NGO Water Sector Confronts Sustainability Problem

Here are some facts you won't find in most appeals for support from organizations active in the fight for clean water and adequate sanitation:

  • Of the 600,000-plus hand pumps installed in sub-Saharan Africa over the past 20 years some 30 percent are known to have failed prematurely;
  • Less than five percent of water and sanitation projects are revisited after project conclusion;
  • Less than one percent of such projects have any long-term monitoring at all.

Those daunting statistics were highlighted in the summary report from a January 2011 WASH Sustainability Forum held at the World Bank. They were the focus of a Learning Forum this past Monday at the Center for Strategic and International Studies that brought together experts from across the water and sanitation sector to talk about ways to improve the sustainability of the work they do.

The systems are failing for a variety of reasons: too little support for maintenance and training, inappropriate technology, lack of access to markets for spare parts or disputes over payments.

Water NGOs typically measure success by the number of people served, touting statistics about first time access and new water points built. But that's insufficient, in the view of several speakers at the CSIS session who argued for a more robust approach to monitoring and evaluation of projects—not just on completion rates, but on performance for years thereafter. Participants seemed to welcome the idea, even if there were reservations about how such spending would go over with short-term results focused donors.

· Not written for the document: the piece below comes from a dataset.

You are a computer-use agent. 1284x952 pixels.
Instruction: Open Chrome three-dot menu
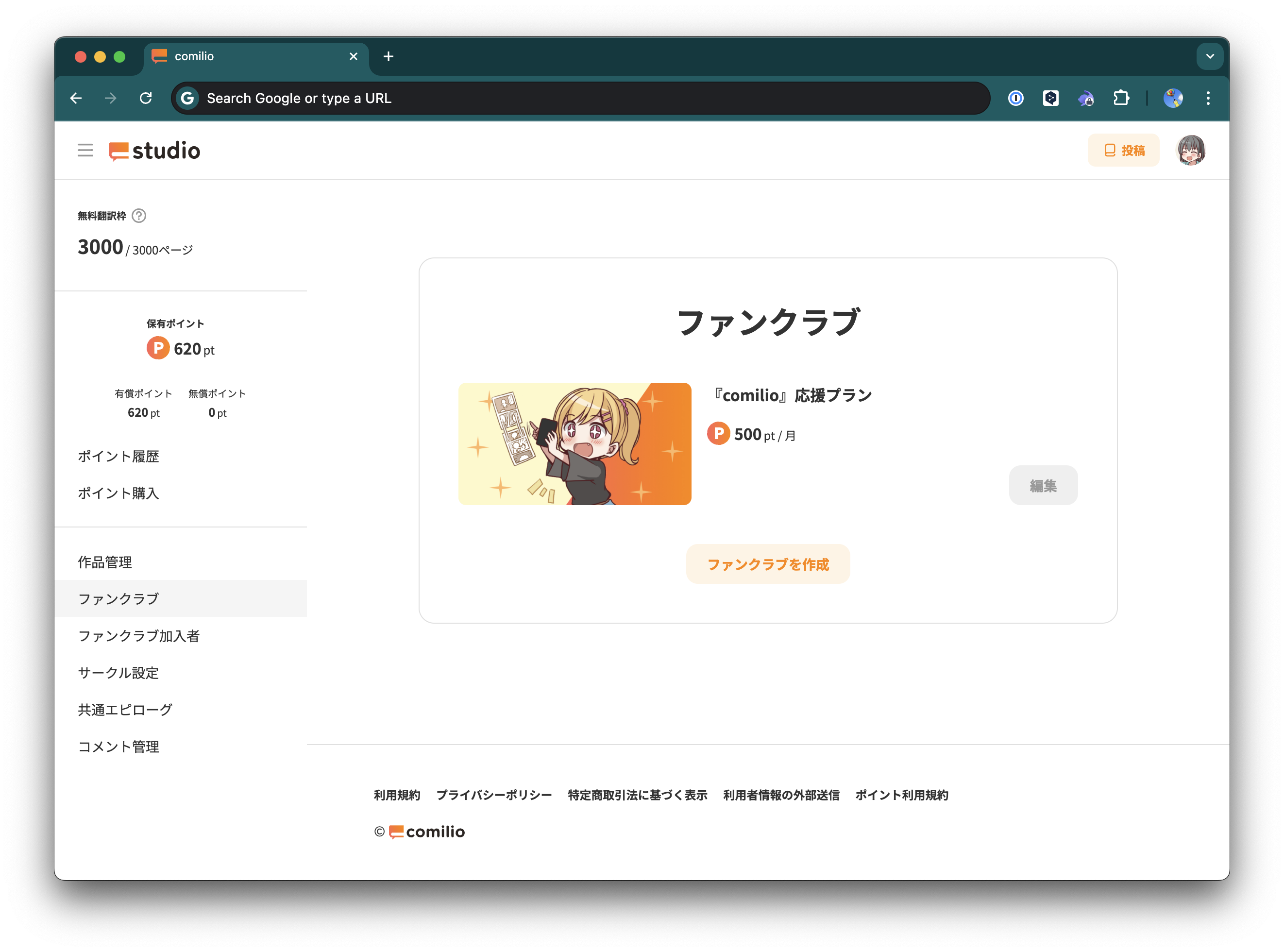pyautogui.click(x=1207, y=98)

Marla Smith-Nilson, executive director of Water 1st, told about wells drilled by their Bangladeshi partner non-profit, DSK, that were too shallow, lacked surface seals, and were contaminated with arsenic. In response, Water 1st made a technical checklist with their partners, who now appreciate the importance of proper depth and sealing. Water 1st says that they also periodically visit their project sites with their partners to ensure that all is well.

During her remarks, Smith-Nilson also pushed for the establishment of an accountability forum to ensure transparency in water and sanitation projects so that donors can differentiate organizations doing sustainable and transformative work from those who are not. So far, other groups have been supportive, but no one has signed up.

The Acumen Fund, a social venture fund based in New York, takes a different approach to monitoring and evaluation. Since all of its initiatives are investments, monitoring and evaluation is built into the model because the financial viability of the company depends on it.

Marc Manara, the Fund's water portfolio manager, described an instance in eastern India when an investment's sales dropped dramatically on two occasions over a short period. They found that the water vendor in question had experienced a birth and a death in the family. Local tradition did not allow for anyone to visit his family for a couple weeks, and so for those times his customers did not have access to water. Once the Acumen Fund learned about the issue, they created a backup system to maintain service. Without detailed data, they would not have identified the problem.

Water For People, which recently received the Skoll Award for Social Entrepreneurship, described their Field Level Operations Watch (FLOW) platform, an Android phone-based system that enables the remote collection of data on the status of water points, which is then uploaded to a Google Earth map that is available to the public. Kate Fogelberg, a regional manager for the organization, also described Water For People's commitment to 10 years of working with the community to develop sustainability following each completed project.

Chief of Partnerships at the water NGO Water For People, Susan Davis, says that people have been talking and meeting about sustainability in the sector for the past twenty years with little to nothing to show for it.

Smith-Nilson of Water 1st also made the point that for most organizations, monitoring and evaluation will not be "a high priority until investing in them impacts their ability to find funding for their work."